Stephen, because that competition is not on a level playing field. Wind and solar, for example, are so heavily subsidized (by all of us taxpayers) that they can often push their electricity into the market a negative prices, that is, they can afford to pay the market to take their electricity. They can only do that because their subsidy is greater than that payment. Subsidization of intermittent electricity sources then results in the need for heavy reliance on backup power to be available when the sun is not shining or the wind is not blowing. That backup is usually natural gas fired: meaning that once again we are relying on power sources that pollute the air and add CO2 to the atmosphere. Every time a nuclear plant shuts down, emissions go up….negating years of efforts to reduce emissions.

There are many implications of energy choices; they must all be considered, and not just focus on short term prices.
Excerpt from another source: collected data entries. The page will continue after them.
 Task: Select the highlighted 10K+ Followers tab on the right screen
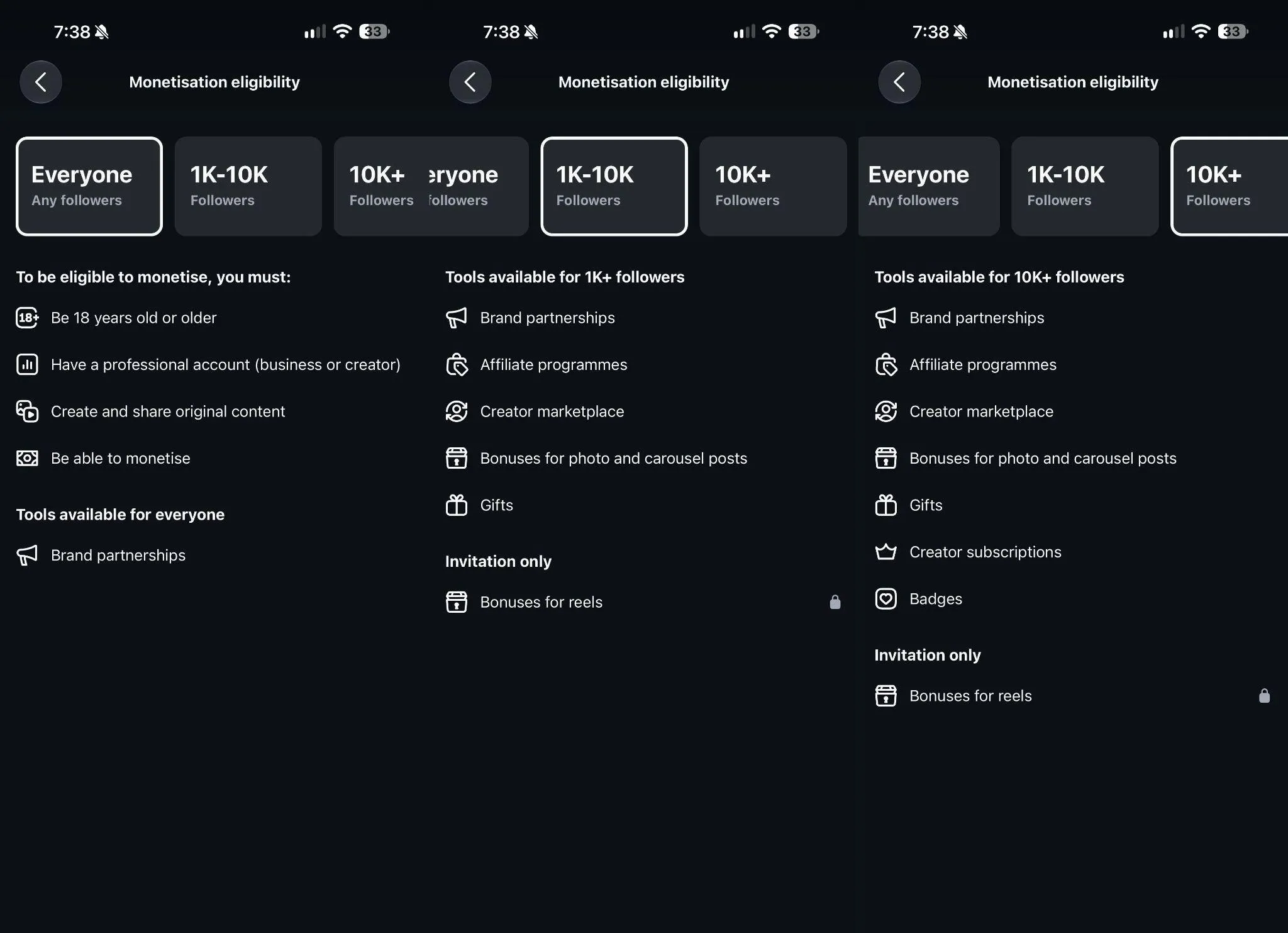coord(1230,186)
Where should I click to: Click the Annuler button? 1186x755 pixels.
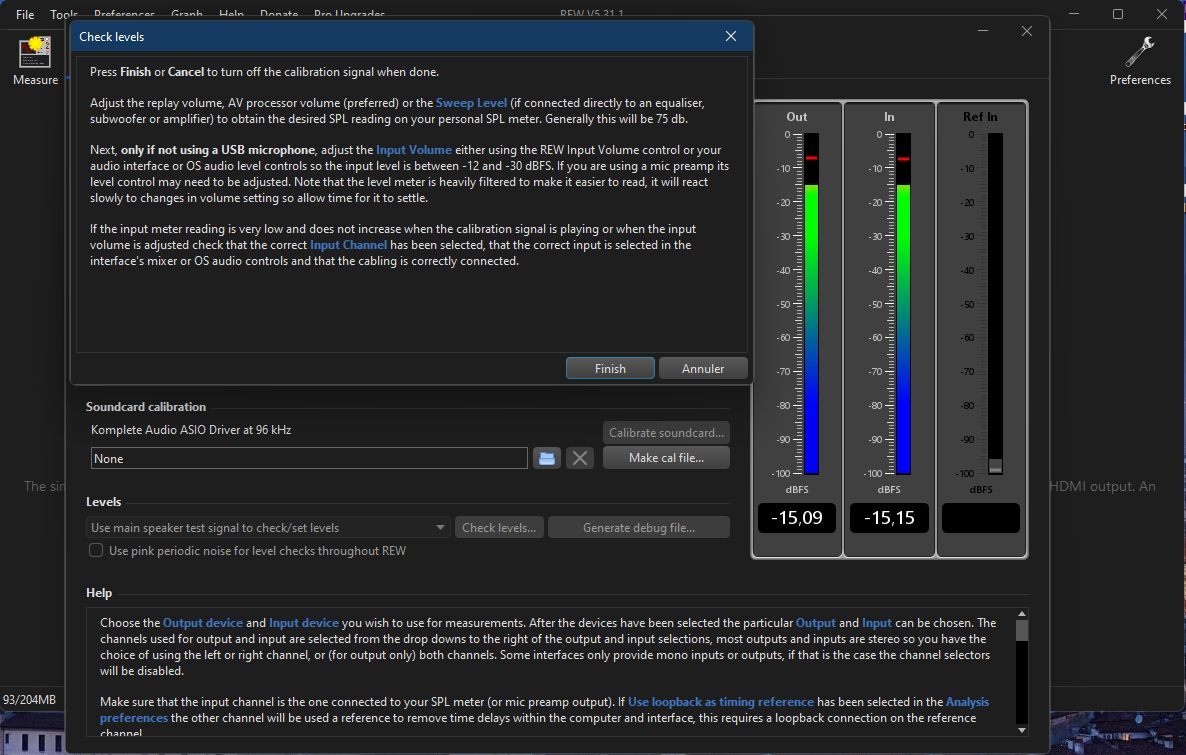point(703,368)
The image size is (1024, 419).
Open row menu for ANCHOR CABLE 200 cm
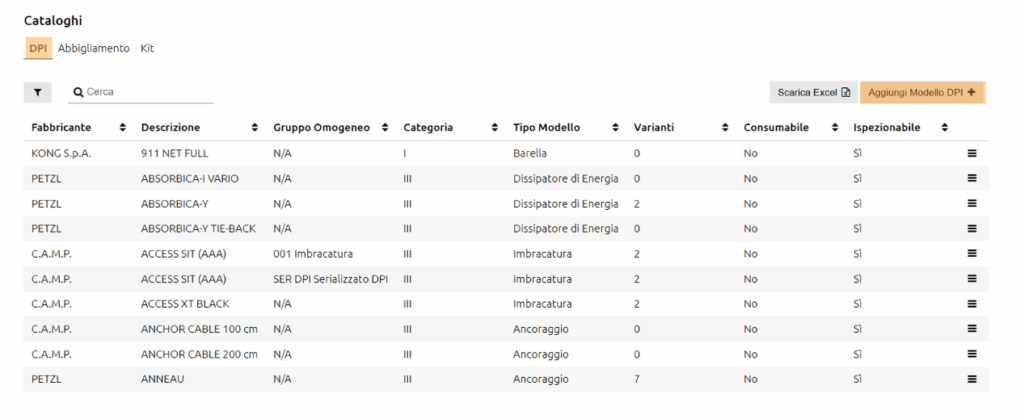tap(971, 354)
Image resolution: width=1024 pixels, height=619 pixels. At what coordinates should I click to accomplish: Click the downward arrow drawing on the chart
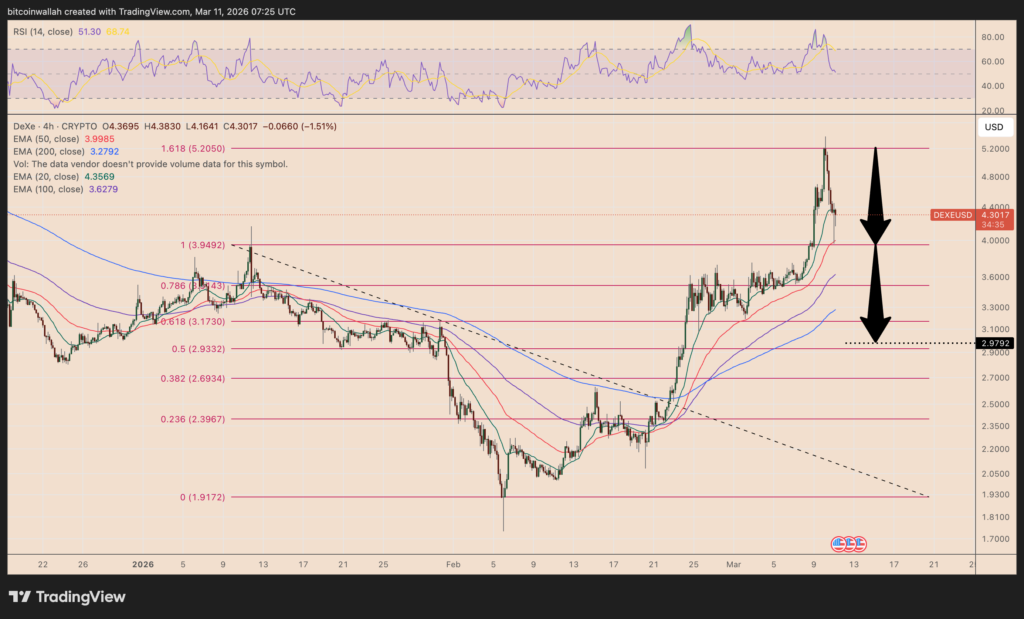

The plethora of wind and solar subsidies and mandates, plus cheap natural gas, is forcing abandonment of existing US nuclear plants. It is the most remarkably stupid energy policy that I can imagine, but that is the way US politics is playing out. Somehow we have to get the attention of Illinois state legislators to pass the Next Generation Energy Plan before the end of November. Otherwise Excelon will shutter the Clinton and Quad Cities plants — resulting in the loss of over 20 percent of Illinois’ clean energy and approximately 1,500 jobs.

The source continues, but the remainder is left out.